Rewrite the material below, swapping "Instruction" for "Command" everywhere it occurs and leaving everything else unchanged.

■ ENTRIES PROVIDED ■
▬▬▬▬▬▬▬▬▬▬

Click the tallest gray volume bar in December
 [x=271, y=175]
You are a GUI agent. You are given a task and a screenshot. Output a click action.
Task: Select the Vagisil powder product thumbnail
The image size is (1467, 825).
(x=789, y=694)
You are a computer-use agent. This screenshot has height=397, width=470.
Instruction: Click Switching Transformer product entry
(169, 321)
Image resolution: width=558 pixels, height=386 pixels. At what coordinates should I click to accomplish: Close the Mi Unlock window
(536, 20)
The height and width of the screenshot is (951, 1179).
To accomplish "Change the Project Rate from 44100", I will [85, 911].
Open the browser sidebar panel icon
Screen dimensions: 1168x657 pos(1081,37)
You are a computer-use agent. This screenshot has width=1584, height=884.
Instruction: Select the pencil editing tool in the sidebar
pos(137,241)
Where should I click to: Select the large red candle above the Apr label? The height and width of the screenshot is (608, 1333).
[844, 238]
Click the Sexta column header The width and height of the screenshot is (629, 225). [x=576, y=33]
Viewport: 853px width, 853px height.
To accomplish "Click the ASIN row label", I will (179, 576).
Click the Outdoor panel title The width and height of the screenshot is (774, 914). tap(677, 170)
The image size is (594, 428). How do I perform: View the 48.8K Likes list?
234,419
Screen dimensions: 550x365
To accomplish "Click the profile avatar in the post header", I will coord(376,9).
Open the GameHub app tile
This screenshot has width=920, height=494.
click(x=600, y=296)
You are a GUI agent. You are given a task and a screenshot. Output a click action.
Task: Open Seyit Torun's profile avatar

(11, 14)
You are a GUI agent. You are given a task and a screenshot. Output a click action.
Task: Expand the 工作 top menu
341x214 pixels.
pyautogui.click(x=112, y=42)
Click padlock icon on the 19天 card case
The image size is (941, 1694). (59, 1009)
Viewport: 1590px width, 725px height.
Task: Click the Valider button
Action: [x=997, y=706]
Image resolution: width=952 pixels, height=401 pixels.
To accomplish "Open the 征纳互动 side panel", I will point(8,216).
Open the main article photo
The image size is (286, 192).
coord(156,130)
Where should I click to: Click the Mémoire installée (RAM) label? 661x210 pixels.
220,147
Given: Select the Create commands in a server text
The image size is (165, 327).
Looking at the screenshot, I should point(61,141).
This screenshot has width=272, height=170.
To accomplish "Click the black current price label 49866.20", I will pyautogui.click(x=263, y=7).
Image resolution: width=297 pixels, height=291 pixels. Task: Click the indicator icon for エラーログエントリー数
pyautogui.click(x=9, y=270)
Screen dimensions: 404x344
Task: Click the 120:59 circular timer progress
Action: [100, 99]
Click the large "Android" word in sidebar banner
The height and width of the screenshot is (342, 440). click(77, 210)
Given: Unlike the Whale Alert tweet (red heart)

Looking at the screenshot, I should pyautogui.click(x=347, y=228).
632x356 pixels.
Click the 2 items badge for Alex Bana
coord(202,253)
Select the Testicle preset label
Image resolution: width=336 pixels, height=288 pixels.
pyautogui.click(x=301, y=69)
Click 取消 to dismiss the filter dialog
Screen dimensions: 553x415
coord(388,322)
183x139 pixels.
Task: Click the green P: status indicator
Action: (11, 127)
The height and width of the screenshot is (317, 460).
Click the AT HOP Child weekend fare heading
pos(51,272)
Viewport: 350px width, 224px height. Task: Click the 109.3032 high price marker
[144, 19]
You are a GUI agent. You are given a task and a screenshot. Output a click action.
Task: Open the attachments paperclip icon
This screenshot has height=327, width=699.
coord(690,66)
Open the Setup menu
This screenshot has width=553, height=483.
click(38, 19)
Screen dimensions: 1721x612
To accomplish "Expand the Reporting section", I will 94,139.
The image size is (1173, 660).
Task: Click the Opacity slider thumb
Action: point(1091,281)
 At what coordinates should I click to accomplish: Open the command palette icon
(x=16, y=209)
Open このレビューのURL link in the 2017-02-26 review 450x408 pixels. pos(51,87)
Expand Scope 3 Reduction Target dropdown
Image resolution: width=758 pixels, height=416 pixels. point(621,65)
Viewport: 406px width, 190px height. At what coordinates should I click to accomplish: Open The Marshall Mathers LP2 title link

▬▬▬▬▬▬▬▬▬▬

■ RESULT BELOW ■
Click the tallest gray volume bar in December
 [x=271, y=175]
You are a GUI agent. You are given a task and a screenshot. Output a click action.
Task: Select the Vagisil powder product thumbnail
The image size is (1467, 825).
(x=789, y=694)
You are a computer-use agent. This screenshot has height=397, width=470.
Command: Click Switching Transformer product entry
(169, 321)
Image resolution: width=558 pixels, height=386 pixels. At what coordinates should I click to accomplish: Close the Mi Unlock window
(536, 20)
The height and width of the screenshot is (951, 1179).
To accomplish "Change the Project Rate from 44100", I will [85, 911].
Open the browser sidebar panel icon
Screen dimensions: 1168x657 pos(1081,37)
You are a computer-use agent. This screenshot has width=1584, height=884.
Command: Select the pencil editing tool in the sidebar
pos(137,241)
Where should I click to: Select the large red candle above the Apr label? The height and width of the screenshot is (608, 1333).
[844, 238]
Click the Sexta column header The width and height of the screenshot is (629, 225). [x=576, y=33]
Viewport: 853px width, 853px height.
To accomplish "Click the ASIN row label", I will (179, 576).
Click the Outdoor panel title The width and height of the screenshot is (774, 914). tap(677, 170)
The image size is (594, 428). How do I perform: View the 48.8K Likes list?
234,419
Screen dimensions: 550x365
To accomplish "Click the profile avatar in the post header", I will coord(376,9).
Open the GameHub app tile
This screenshot has width=920, height=494.
click(x=600, y=296)
You are a GUI agent. You are given a task and a screenshot. Output a click action.
Task: Open Seyit Torun's profile avatar

(11, 14)
You are a GUI agent. You are given a task and a screenshot. Output a click action.
Task: Expand the 工作 top menu
341x214 pixels.
pyautogui.click(x=112, y=42)
Click padlock icon on the 19天 card case
The image size is (941, 1694). (59, 1009)
Viewport: 1590px width, 725px height.
Task: Click the Valider button
Action: [x=997, y=706]
Image resolution: width=952 pixels, height=401 pixels.
To accomplish "Open the 征纳互动 side panel", I will point(8,216).
Open the main article photo
The image size is (286, 192).
coord(156,130)
Where should I click to: Click the Mémoire installée (RAM) label? 661x210 pixels.
220,147
Given: Select the Create commands in a server text
The image size is (165, 327).
Looking at the screenshot, I should point(61,141).
This screenshot has width=272, height=170.
To accomplish "Click the black current price label 49866.20", I will pyautogui.click(x=263, y=7).
Image resolution: width=297 pixels, height=291 pixels. Task: Click the indicator icon for エラーログエントリー数
pyautogui.click(x=9, y=270)
Screen dimensions: 404x344
Task: Click the 120:59 circular timer progress
Action: [100, 99]
Click the large "Android" word in sidebar banner
The height and width of the screenshot is (342, 440). click(77, 210)
Given: Unlike the Whale Alert tweet (red heart)

Looking at the screenshot, I should pyautogui.click(x=347, y=228).
632x356 pixels.
Click the 2 items badge for Alex Bana
coord(202,253)
Select the Testicle preset label
Image resolution: width=336 pixels, height=288 pixels.
pyautogui.click(x=301, y=69)
Click 取消 to dismiss the filter dialog
Screen dimensions: 553x415
coord(388,322)
183x139 pixels.
Task: Click the green P: status indicator
Action: (11, 127)
The height and width of the screenshot is (317, 460).
Click the AT HOP Child weekend fare heading
pos(51,272)
Viewport: 350px width, 224px height. Task: Click the 109.3032 high price marker
[144, 19]
You are a GUI agent. You are given a task and a screenshot. Output a click action.
Task: Open the attachments paperclip icon
This screenshot has height=327, width=699.
coord(690,66)
Open the Setup menu
This screenshot has width=553, height=483.
click(38, 19)
Screen dimensions: 1721x612
To accomplish "Expand the Reporting section", I will 94,139.
The image size is (1173, 660).
Task: Click the Opacity slider thumb
Action: point(1091,281)
 At what coordinates should I click to accomplish: Open the command palette icon
(x=16, y=209)
Open このレビューのURL link in the 2017-02-26 review 450x408 pixels. pos(51,87)
Expand Scope 3 Reduction Target dropdown
Image resolution: width=758 pixels, height=416 pixels. point(621,65)
Viewport: 406px width, 190px height. At what coordinates should I click to accomplish: Open The Marshall Mathers LP2 title link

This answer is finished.